§ **Directions**
Below are the records. Retype exactly the lines between the lines holding "Task: Select the Combined Metrics tab" and "Task: Click the Add", inclusive.

§ **Dataset**

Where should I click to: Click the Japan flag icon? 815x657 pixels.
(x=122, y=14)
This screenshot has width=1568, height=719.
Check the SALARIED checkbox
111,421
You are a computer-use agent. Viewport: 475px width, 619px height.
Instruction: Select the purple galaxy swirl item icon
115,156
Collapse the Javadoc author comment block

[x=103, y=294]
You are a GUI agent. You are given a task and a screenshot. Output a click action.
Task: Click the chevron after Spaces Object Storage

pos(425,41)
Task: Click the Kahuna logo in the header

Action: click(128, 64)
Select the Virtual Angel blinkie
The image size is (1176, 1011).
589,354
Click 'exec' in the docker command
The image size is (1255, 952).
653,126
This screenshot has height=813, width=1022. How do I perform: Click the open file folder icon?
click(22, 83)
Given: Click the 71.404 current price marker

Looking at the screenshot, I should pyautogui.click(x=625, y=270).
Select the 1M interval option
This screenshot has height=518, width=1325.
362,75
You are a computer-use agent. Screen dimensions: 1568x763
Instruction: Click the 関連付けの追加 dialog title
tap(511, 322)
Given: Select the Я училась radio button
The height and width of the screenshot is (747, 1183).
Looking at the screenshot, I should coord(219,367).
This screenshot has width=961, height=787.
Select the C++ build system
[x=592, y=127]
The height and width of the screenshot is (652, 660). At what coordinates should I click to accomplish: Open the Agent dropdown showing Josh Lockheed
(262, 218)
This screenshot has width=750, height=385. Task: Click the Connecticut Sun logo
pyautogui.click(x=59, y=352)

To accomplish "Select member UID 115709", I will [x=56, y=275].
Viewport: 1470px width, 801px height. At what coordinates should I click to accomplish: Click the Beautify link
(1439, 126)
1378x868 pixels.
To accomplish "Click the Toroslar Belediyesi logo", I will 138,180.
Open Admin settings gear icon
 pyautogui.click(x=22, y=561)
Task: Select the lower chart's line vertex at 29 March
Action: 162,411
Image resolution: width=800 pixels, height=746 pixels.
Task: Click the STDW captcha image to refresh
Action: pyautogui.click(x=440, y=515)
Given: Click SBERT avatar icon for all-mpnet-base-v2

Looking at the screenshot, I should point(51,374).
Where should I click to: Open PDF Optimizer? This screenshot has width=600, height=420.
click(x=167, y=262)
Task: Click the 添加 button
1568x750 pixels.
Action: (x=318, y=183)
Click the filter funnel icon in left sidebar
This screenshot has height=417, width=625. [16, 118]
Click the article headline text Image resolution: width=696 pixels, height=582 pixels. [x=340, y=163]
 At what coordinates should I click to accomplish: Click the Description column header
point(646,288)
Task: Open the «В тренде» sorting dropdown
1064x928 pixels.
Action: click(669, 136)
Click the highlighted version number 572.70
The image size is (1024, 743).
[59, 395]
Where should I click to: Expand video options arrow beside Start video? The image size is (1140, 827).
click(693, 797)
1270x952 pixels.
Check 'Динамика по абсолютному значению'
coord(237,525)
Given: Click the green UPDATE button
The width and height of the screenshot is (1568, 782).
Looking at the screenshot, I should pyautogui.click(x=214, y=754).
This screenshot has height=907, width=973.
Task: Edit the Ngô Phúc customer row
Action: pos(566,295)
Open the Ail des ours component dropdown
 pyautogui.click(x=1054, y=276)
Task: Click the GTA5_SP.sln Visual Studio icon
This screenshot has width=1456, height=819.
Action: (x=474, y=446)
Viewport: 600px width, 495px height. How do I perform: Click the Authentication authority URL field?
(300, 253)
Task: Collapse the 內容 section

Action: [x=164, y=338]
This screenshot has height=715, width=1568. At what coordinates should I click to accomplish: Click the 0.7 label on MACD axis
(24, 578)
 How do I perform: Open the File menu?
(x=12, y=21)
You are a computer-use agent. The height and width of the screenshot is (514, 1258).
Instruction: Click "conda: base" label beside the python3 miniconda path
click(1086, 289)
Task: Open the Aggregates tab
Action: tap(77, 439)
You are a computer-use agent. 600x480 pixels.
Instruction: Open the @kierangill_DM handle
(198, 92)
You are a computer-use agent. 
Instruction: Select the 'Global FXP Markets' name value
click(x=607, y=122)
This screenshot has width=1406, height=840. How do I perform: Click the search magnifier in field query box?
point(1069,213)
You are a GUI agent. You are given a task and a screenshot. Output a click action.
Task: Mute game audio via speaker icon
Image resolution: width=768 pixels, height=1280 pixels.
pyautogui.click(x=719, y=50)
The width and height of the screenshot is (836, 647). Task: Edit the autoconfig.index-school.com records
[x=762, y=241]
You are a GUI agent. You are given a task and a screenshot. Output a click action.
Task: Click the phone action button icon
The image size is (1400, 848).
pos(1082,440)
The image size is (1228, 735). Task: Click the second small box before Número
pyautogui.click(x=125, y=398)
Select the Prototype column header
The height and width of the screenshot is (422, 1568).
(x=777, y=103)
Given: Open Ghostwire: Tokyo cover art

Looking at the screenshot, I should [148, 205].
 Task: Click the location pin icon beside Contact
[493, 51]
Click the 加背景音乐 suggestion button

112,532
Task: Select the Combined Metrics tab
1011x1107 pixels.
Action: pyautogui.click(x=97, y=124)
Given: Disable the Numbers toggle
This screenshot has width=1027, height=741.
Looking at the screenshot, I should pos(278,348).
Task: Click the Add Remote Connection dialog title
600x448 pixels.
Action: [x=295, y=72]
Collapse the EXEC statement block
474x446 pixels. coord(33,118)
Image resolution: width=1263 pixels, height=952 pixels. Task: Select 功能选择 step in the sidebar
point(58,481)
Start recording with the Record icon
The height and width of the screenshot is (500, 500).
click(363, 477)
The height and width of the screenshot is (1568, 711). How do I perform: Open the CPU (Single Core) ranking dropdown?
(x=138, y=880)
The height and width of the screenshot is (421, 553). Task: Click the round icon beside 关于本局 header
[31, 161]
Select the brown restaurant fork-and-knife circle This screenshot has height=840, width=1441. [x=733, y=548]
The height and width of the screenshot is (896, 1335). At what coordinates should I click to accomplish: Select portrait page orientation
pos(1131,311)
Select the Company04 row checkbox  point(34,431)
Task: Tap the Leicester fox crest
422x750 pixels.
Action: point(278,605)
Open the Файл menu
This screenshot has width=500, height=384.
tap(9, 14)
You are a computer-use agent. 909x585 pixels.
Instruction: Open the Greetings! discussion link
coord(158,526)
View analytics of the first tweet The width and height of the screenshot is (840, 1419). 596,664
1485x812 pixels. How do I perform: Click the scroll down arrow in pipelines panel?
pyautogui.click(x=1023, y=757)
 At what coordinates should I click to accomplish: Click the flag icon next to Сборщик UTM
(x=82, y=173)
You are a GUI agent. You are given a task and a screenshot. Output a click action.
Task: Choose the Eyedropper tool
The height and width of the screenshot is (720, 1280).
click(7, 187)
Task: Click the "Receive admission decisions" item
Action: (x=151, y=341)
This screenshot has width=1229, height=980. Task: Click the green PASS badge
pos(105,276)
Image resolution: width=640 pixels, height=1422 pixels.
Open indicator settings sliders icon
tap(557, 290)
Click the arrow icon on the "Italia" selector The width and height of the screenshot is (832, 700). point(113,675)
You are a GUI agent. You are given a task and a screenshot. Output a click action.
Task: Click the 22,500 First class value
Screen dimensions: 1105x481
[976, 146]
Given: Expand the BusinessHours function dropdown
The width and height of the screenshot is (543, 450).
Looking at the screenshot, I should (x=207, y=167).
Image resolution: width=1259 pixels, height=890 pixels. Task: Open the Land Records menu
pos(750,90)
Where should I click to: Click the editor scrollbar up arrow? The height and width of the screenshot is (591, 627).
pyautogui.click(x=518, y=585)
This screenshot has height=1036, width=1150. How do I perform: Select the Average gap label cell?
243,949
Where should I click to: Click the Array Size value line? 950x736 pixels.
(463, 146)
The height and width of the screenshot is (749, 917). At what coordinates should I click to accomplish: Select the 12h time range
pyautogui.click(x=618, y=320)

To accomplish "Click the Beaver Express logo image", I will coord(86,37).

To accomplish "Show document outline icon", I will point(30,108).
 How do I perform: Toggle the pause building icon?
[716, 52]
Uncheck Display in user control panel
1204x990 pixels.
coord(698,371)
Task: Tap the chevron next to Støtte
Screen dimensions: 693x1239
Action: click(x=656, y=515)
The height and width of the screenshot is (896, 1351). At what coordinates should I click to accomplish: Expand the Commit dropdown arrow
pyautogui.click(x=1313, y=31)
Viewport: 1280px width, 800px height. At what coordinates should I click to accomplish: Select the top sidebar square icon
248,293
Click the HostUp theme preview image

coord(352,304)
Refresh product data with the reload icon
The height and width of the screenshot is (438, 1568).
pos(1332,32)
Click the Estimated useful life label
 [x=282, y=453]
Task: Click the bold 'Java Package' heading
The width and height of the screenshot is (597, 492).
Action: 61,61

§ **Solution**
Task: Select the Combined Metrics tab
1011x1107 pixels.
Action: pyautogui.click(x=97, y=124)
Given: Disable the Numbers toggle
This screenshot has width=1027, height=741.
Looking at the screenshot, I should pos(278,348).
Task: Click the Add Remote Connection dialog title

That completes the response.